The Safety Net: Is This 6.5% Yield Rotten?

“Go ahead, bite the Big Apple, don't mind the maggots.”

– The Rolling Stones

In their hit song “Shattered,” The Rolling Stones sing about the dark side of living in 1970s-era New York City.

Had the song been written today, Mick Jagger (who studied at the London School of Economics) could have been talking about Apple Hospitality REIT (NYSE: APLE).

Apple Hospitality has almost nothing to do with New York City.

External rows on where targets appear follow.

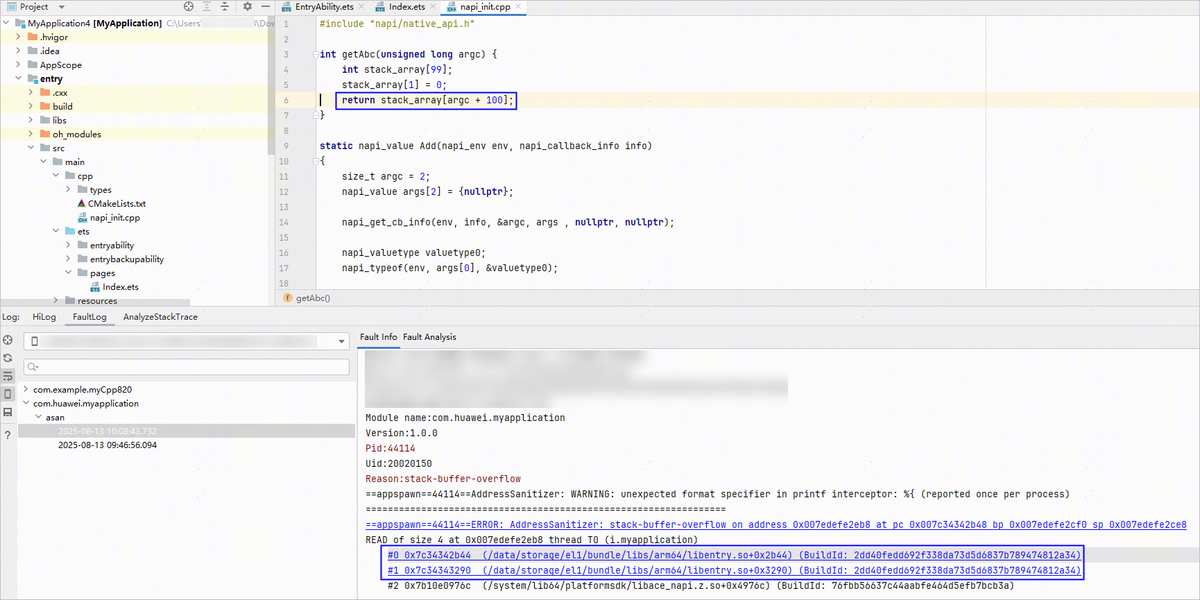Expand the .hvigor folder
The width and height of the screenshot is (1200, 600).
coord(19,37)
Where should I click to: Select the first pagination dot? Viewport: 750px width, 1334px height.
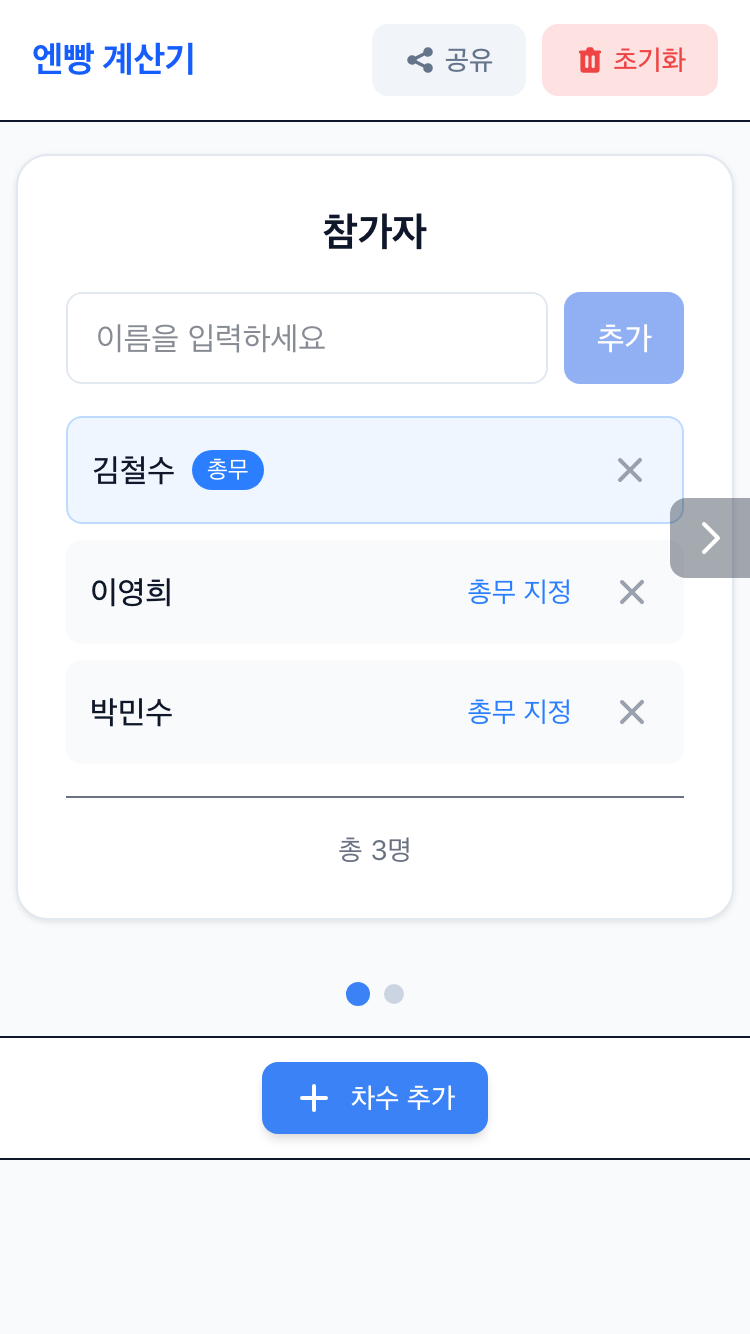pyautogui.click(x=358, y=994)
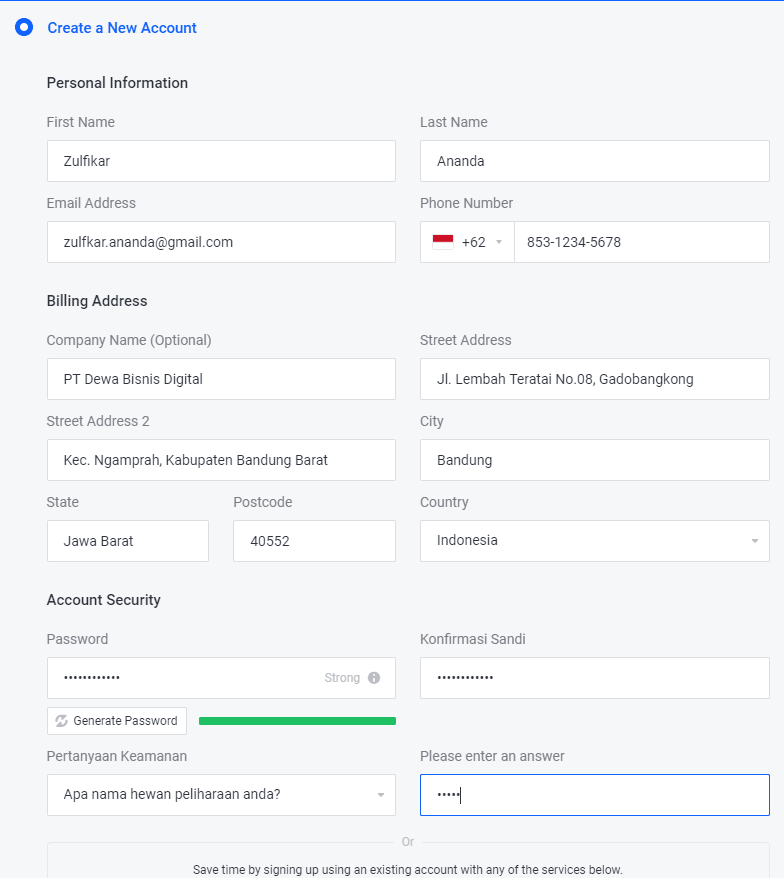This screenshot has height=878, width=784.
Task: Open the Pertanyaan Keamanan security question dropdown
Action: [221, 795]
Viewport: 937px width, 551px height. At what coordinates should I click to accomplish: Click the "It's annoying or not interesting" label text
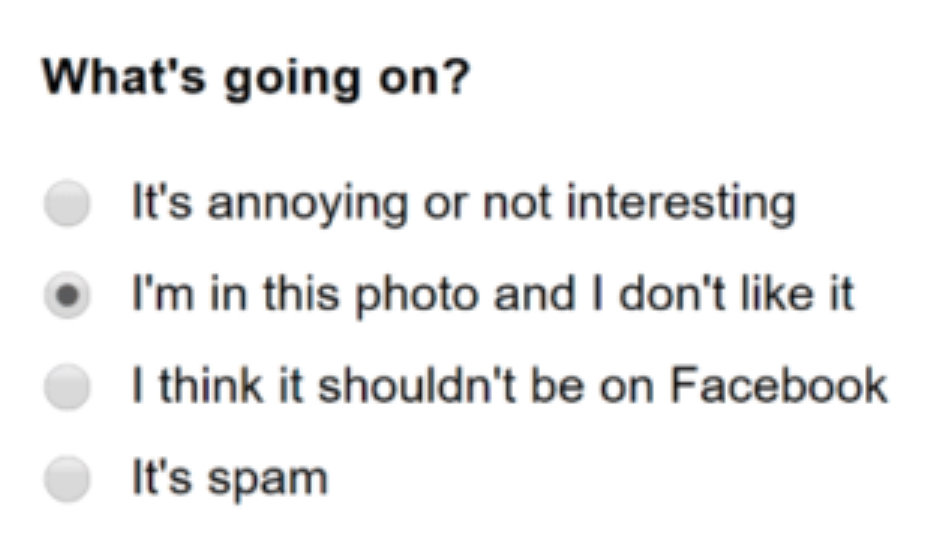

It's a investment trust with a portfolio of 236 hotels in 33 states.

It leases land to companies like Marriott and Hilton for their various hotel brands. Tenants include a Courtyard Marriott in Carolina Beach, North Carolina, a Hampton Inn & Suites in Davenport, Iowa, and a Hilton Garden Inn in Des Plaines, Illinois.

It also has one property in the Big Apple – the Renaissance New York Hotel 57 on East 57th Street in Manhattan.

The company merged with another REIT owned by Apple's corporate parent in 2014 and then had a 50% reverse stock split in May of 2015. Since then, it has paid a $0.10 per share monthly dividend.

At today's prices, that comes out to a 6.5% yield.

With a monthly dividend and a yield of more than 6%, it's not hard to see why an investor might think Apple Hospitality looks delicious.

But will its dividend make investors see red?

Questionable Leadership

The company paid a higher dividend before its merger, but comparing the dividend before and after the merger may not be an “apples to apples” comparison.

In the first six months of 2016, it paid shareholders $105 million in dividends. Meanwhile, it generated $156.6 million in funds from operations (FFO). FFO is a measure of cash flow used by REITs.

That gives us a payout ratio of 67%.

Payout ratio is the percentage of cash flow paid out in dividends. I want to see a payout ratio of 75% or less to be confident that the dividend is safe.

Next year, with FFO expected to grow, the dividend should remain in my comfort zone – below a 75% payout ratio.